→ WHAT YOU NEED TO DO
Find the line containing "The image size is (1456, 819). At" in the records below. Copy exactly that line and each one after it, ending at the line containing "Click the Experience", and nothing more.

→ TASK DATA
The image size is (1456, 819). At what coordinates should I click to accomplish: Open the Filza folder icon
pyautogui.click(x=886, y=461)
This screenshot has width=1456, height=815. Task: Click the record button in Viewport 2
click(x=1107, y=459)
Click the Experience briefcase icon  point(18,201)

* * *

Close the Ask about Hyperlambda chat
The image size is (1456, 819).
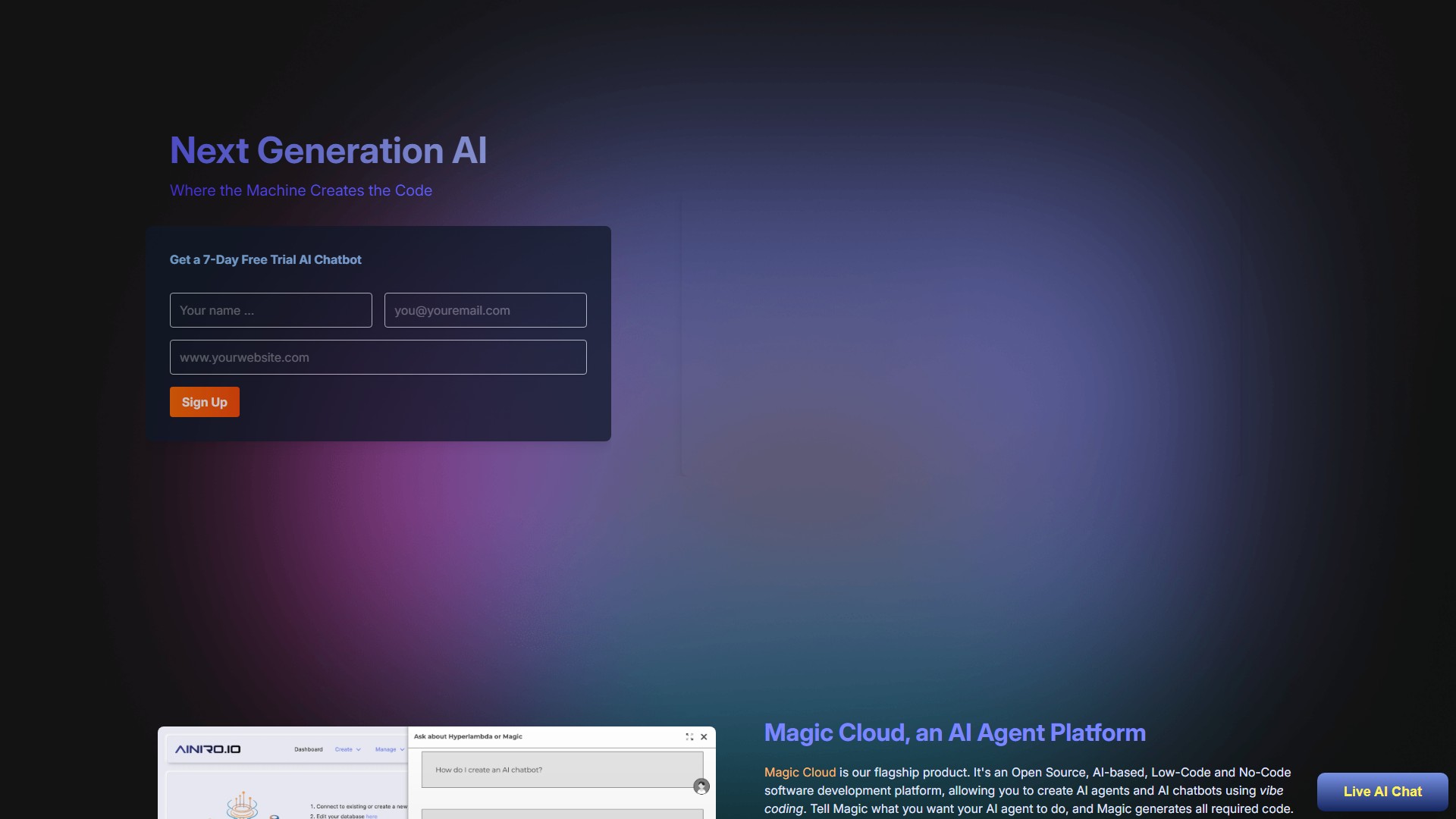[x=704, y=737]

→ RESPONSE AREA
The image size is (1456, 819). At what coordinates should I click to accomplish: Open the Filza folder icon
pyautogui.click(x=886, y=461)
This screenshot has width=1456, height=815. Task: Click the record button in Viewport 2
click(x=1107, y=459)
Click the Experience briefcase icon  point(18,201)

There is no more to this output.